I had been to an official “Body Pump” seminar as well as their combat class at an ECA (East Coast Alliance) seminar, basically a convention for personal trainers and aerobic instructors. That was in 1999 I believe, maybe 2000. It was originated by that company someone has mentioned here and is strictly choreographed, and many thought if it as “canned”. I thought it was a great class, very innovative for it’s time. The reason why it has come and gone here in America is just as Herschel says - gyms have by passed the licensing fees, attained the equipment from another manufacturer and named the class something different. It is still offered in most gyms but is probably not called “Body Pump”.
I think you all have some good points. Here is my 2 cents.
Circuit traning can take on many types of forms and this would be considered circuit training since it moves from one body part to another, usually alternating between upper/lower with a bit of rest in between.
It is a muscular endurance exercise - lower weight combined with high reps. Anyone who believes muscular endurance work should be done in a range of 12-15 reps would only need muscular endurance for an activity that requires that same movement for about 12-15 reps.
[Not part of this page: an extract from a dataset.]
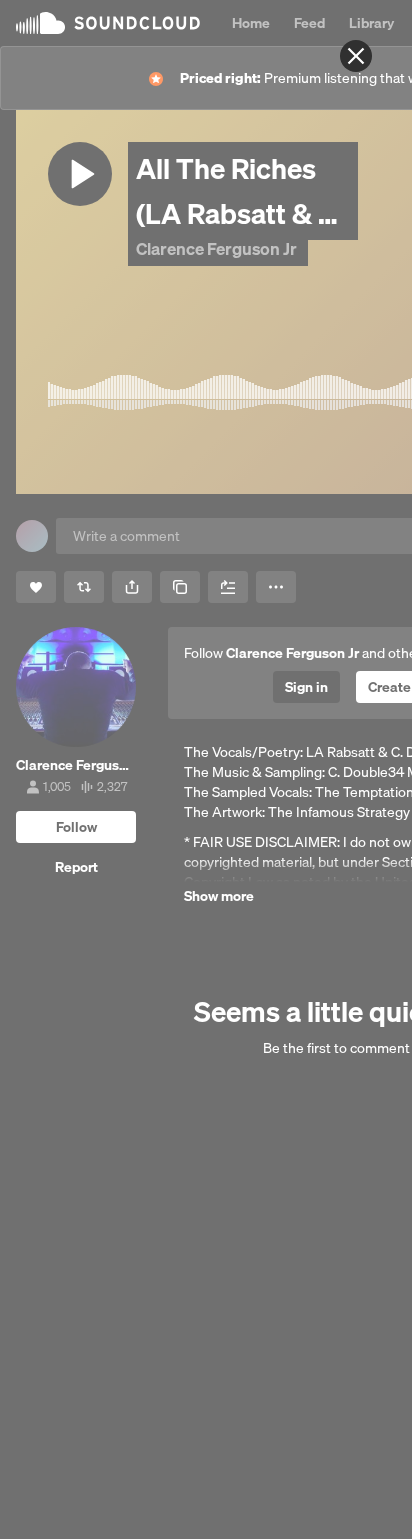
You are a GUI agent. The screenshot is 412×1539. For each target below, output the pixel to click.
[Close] (356, 56)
In other words, if a triathlete were to come to me and ask how many squats they should do to create muscular endurance in their legs for cycling I would ask them to think of how many times they would have to do that motion in the actual activity of cycling. If you are cycling at a cadence of 90 that is way more than 12-15 in even 1 minute which is why, when I prescribe the squat for muscular endurance the rep count is quite high.I don’t always prescribe it because I do believe muscular endurance is better accomplished on the bike, but sometimes prescribe one phase of a weighted squat that eventually works its way up to 10 minutes of reps in an off-season. Very tough but transfers well. Why do it in the weight room? Simple - overload.
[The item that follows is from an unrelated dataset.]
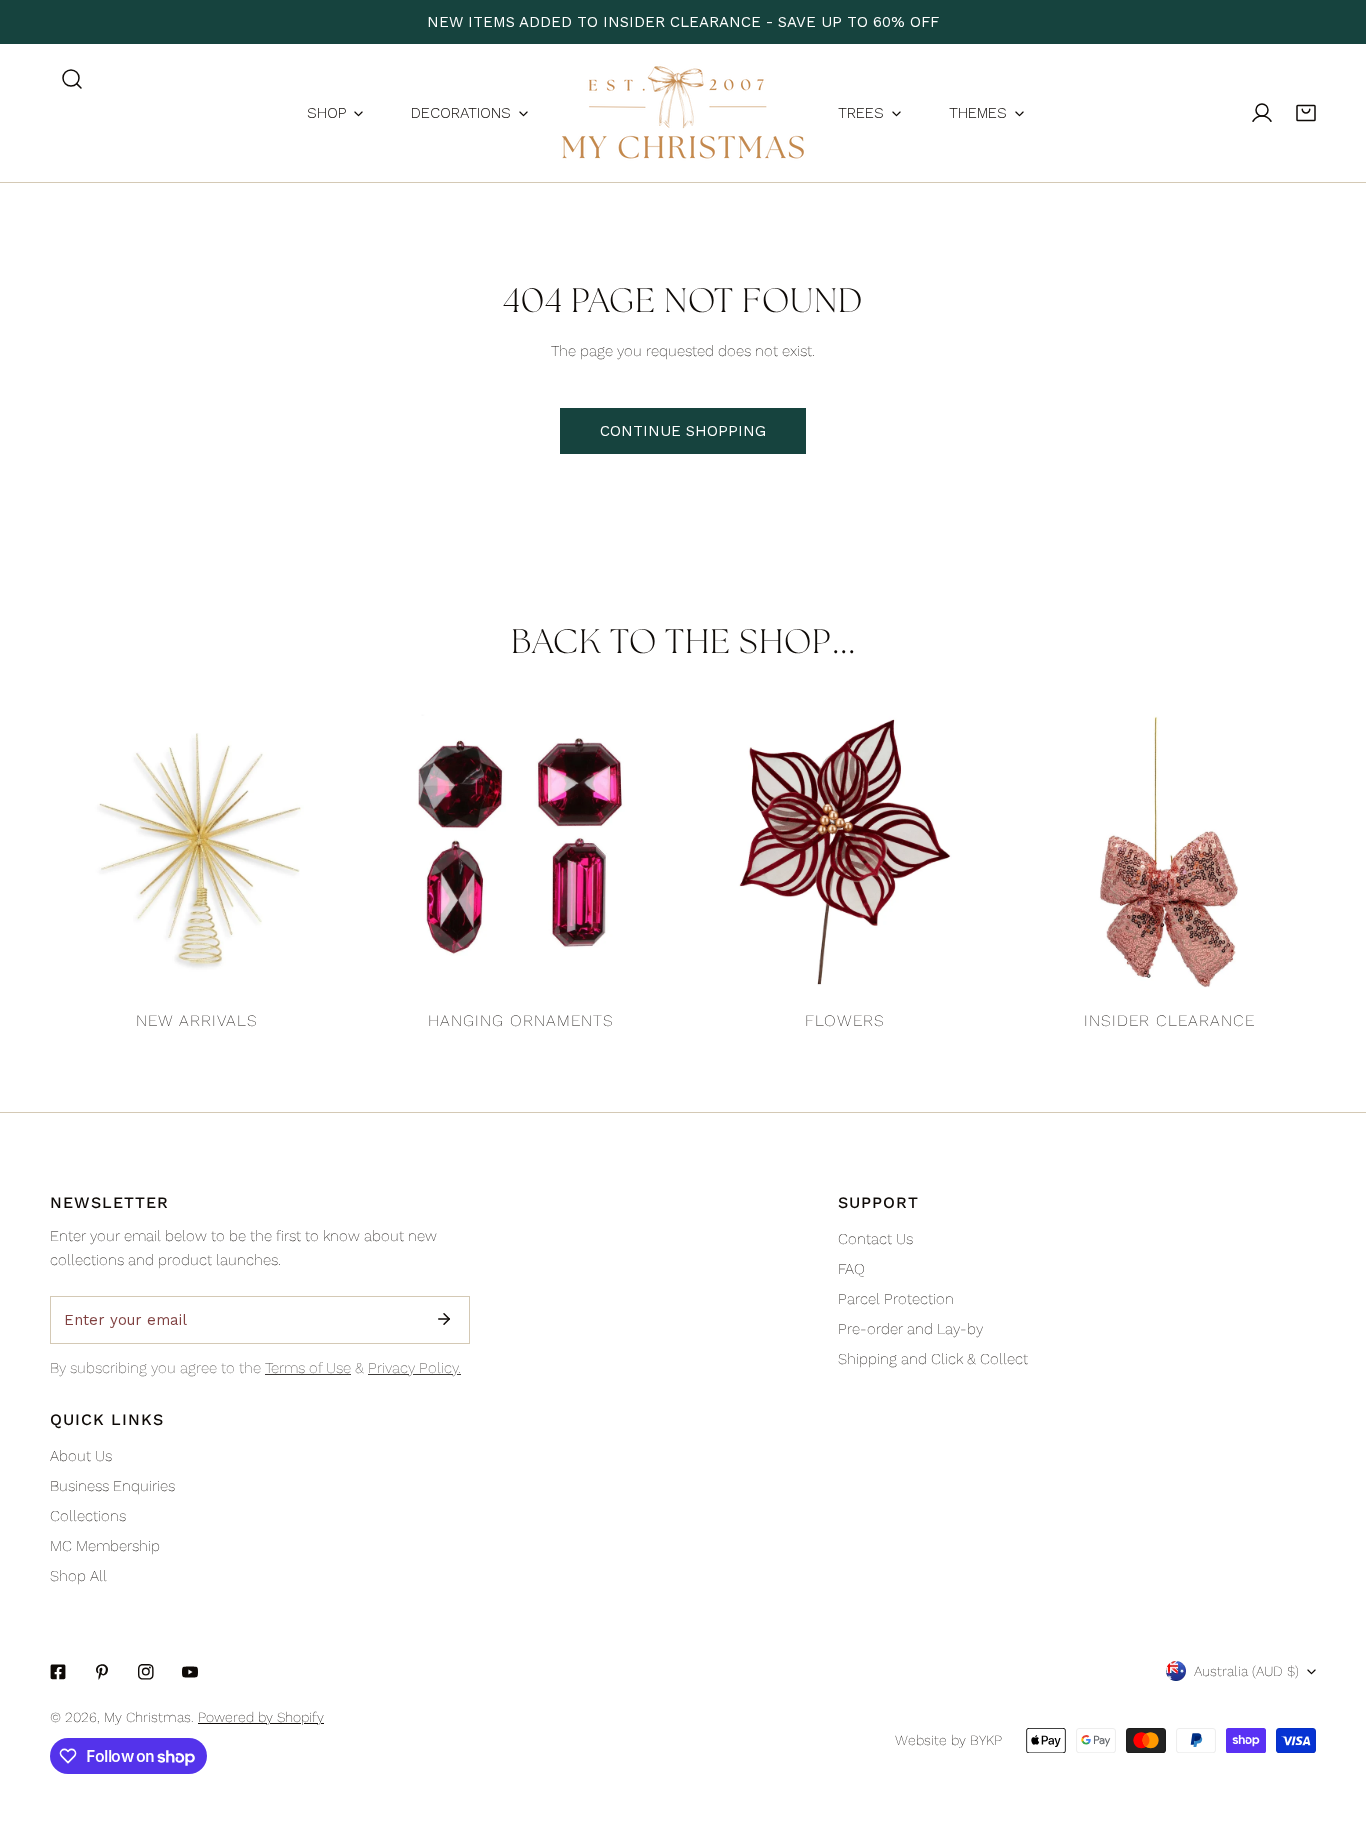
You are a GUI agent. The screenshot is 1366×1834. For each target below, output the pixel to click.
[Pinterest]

Power is usually created by an explosive movement, sub-maximal weight with full recovery in between sets. Power endurance, which is what triathletes need, is an explosive movement done many times with or without additional sub-maximal weight with a full recovery in between sets. ie. Bounding for maximum times with good form, with 3-5 minutes rest in between or cleans with 50% max load, 10-15 reps, 3-5 min rest.
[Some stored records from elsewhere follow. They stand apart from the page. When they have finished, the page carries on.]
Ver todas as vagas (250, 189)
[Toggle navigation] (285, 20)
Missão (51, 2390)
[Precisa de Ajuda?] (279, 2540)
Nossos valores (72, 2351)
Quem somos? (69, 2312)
I would not consider this a “cardio” class, even if it is done to music. The tempo is quite slow, about 2-3 seconds for each movement direction. While the sets are long it is still considered anaerobic. However, it will get your heart pumping and breating hard, similar to an aerobic class.
What I do not like about any large group class is that it is impossible to meet everyone’s needs and keep it safe. When I taught this class there were so many beginners who would not heed my warnings and did way too much too early and became injured. Very common in any group class.
Even though the maker required a certain amount of hours to learn this style, most instructors were already certified by afaa or ace which requires a minimum education.
The practice of clearing lactate from a muscle is indeed training the muscle for endurance.
Unfortunately, there is so much that people do not know about strength training since they equate it only to body building type exercises. I am not advocating Body Pump as a means for a triathlete to get fit however the squat (done in Body Pump), walking lunge and swimmer’s cable, exercises that mimic the athlete’s movements, with low weight and very high reps will indeed help to increase muscular endurance specifically for that triathlete.